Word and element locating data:
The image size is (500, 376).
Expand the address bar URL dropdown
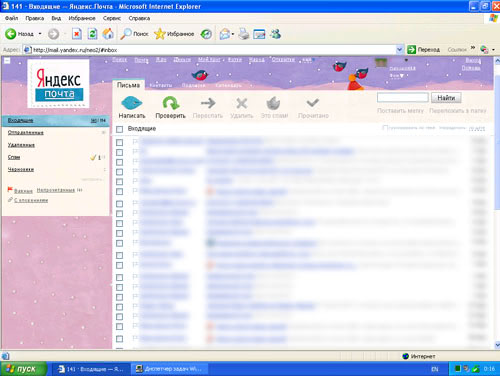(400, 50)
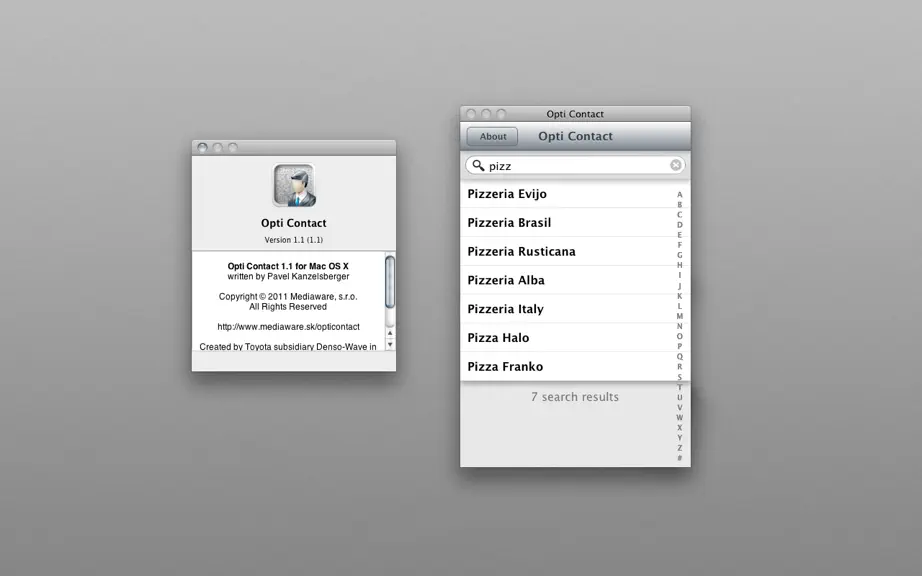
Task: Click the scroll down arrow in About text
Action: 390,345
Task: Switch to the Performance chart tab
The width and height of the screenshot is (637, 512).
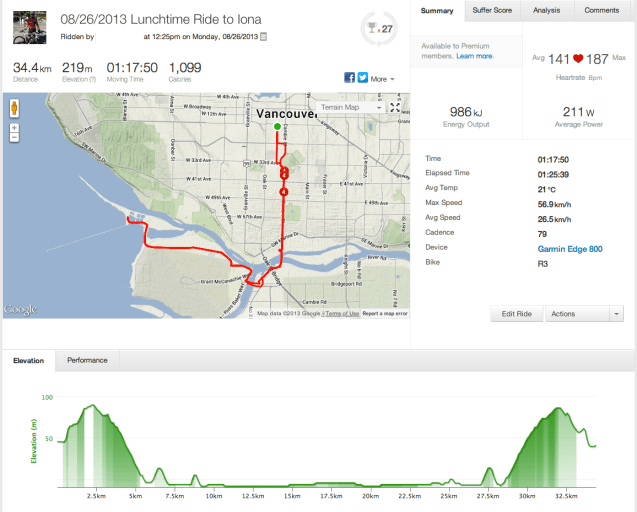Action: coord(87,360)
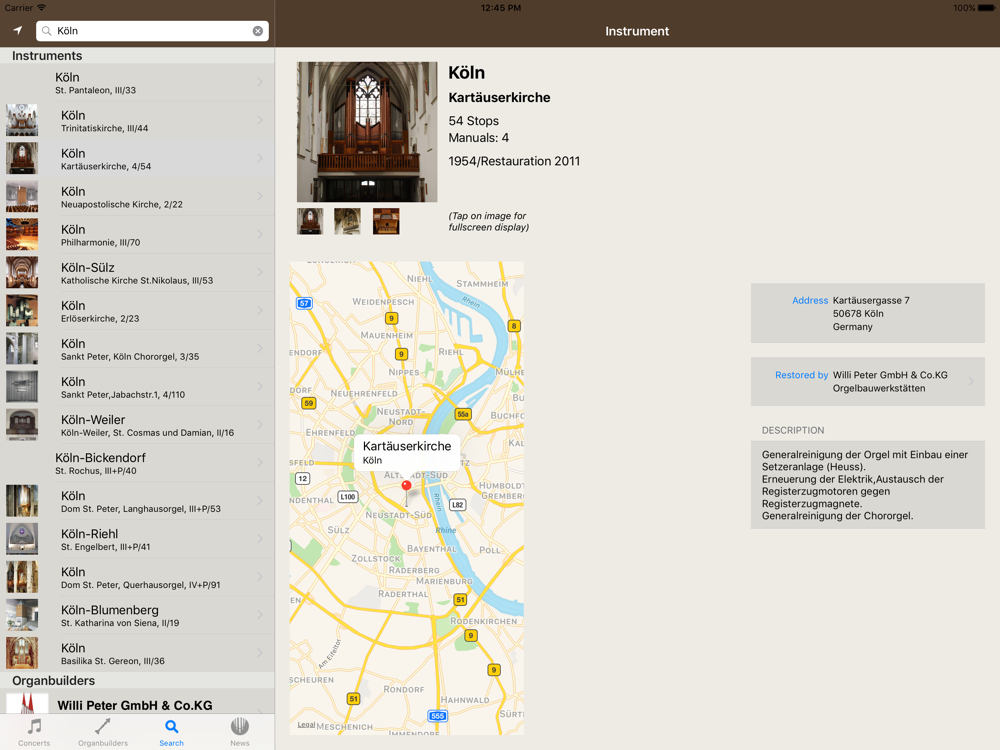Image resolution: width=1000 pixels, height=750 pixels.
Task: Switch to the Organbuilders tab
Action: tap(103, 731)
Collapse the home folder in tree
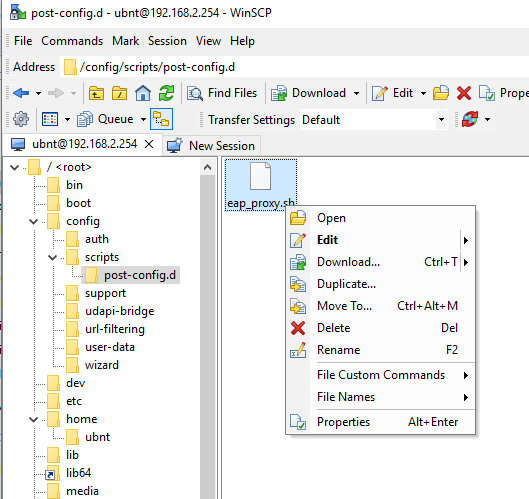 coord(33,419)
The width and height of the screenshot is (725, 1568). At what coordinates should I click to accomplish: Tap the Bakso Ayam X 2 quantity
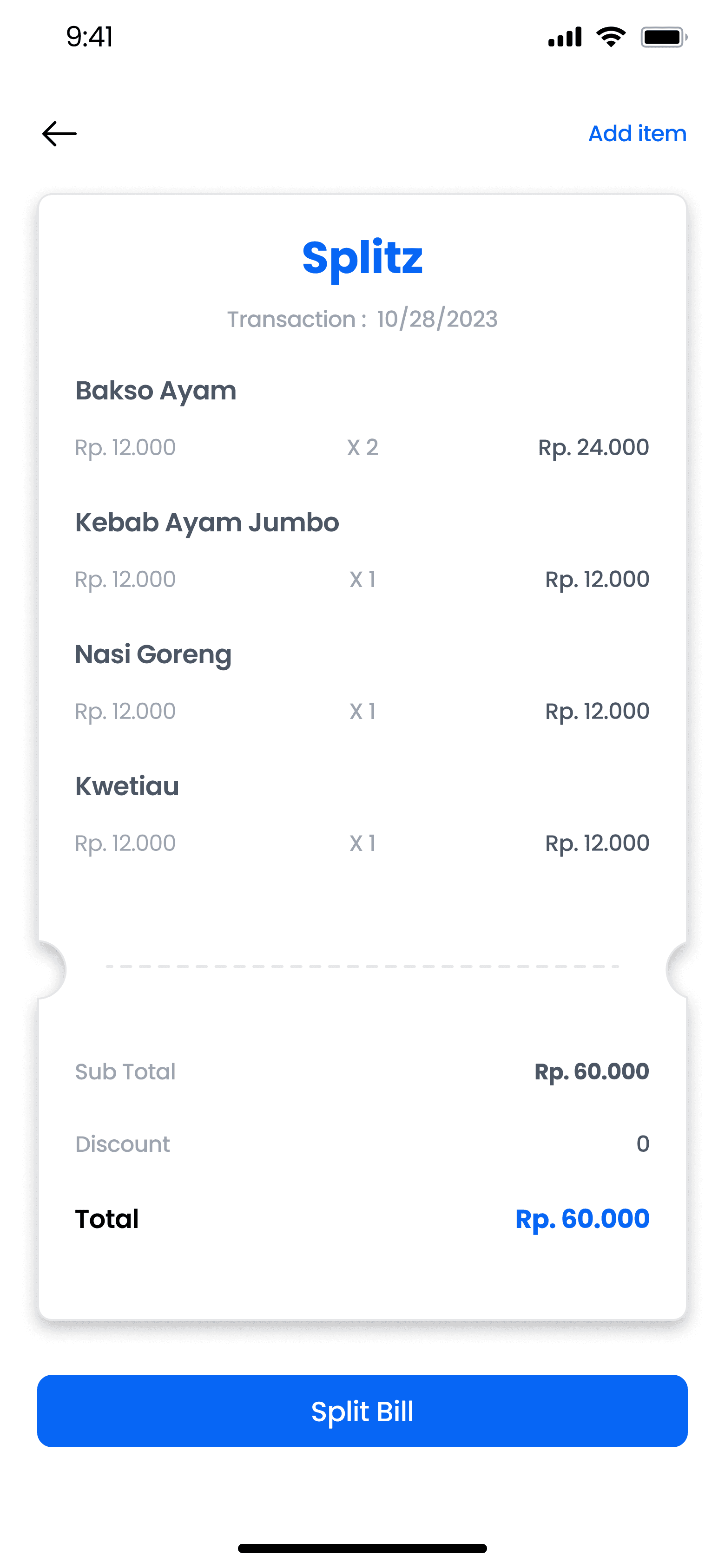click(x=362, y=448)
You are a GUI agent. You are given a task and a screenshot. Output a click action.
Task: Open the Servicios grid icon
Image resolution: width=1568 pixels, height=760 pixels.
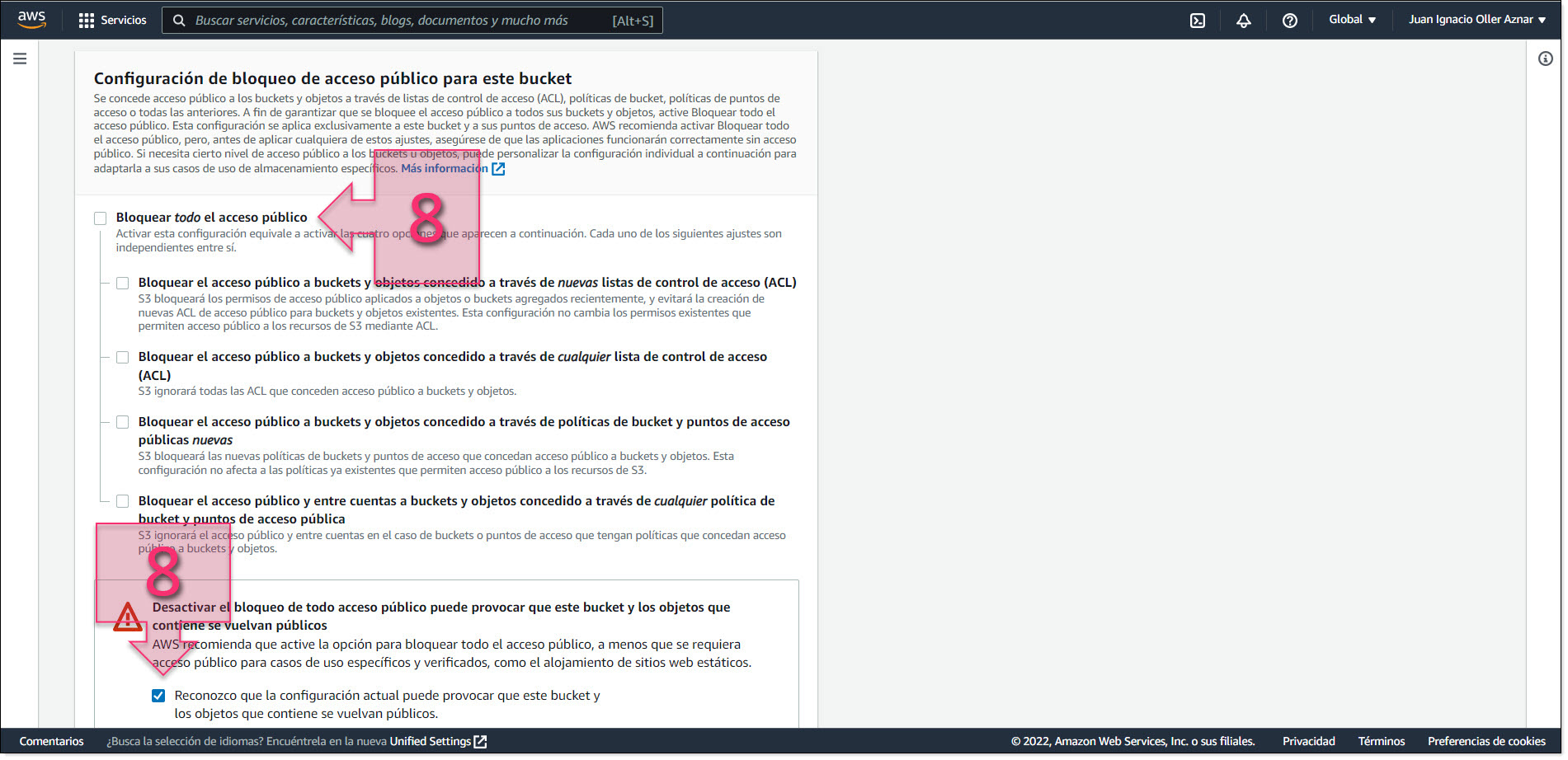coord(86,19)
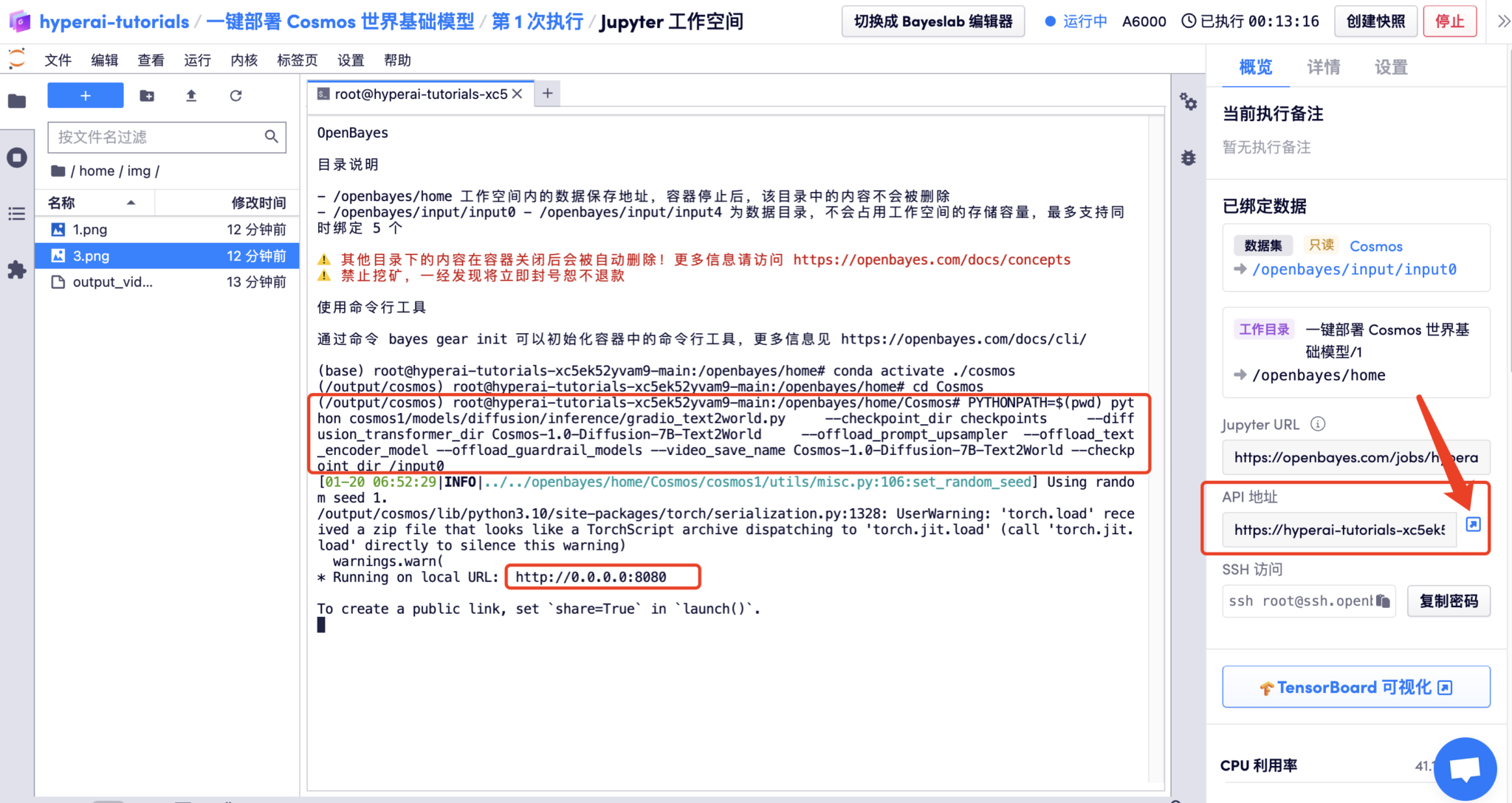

[WHAT IS EXPECTED] Could you copy every item above line for line and word for word, leaving the pictures out?

[TASK OUTPUT]
The image size is (500, 376).
Expand the address bar URL dropdown
(400, 50)
Task: Click the scroll down arrow in About text
Action: 390,345
Task: Switch to the Performance chart tab
The width and height of the screenshot is (637, 512).
Action: coord(87,360)
Image resolution: width=1000 pixels, height=750 pixels.
Task: Switch to the Organbuilders tab
Action: tap(103, 731)
Collapse the home folder in tree
 coord(33,419)
The width and height of the screenshot is (725, 1568). At what coordinates should I click to accomplish: Tap the Bakso Ayam X 2 quantity
click(x=362, y=448)
You are a GUI agent. You are given a task and a screenshot. Output a click action.
Task: Open the Servicios grid icon
Image resolution: width=1568 pixels, height=760 pixels.
coord(86,19)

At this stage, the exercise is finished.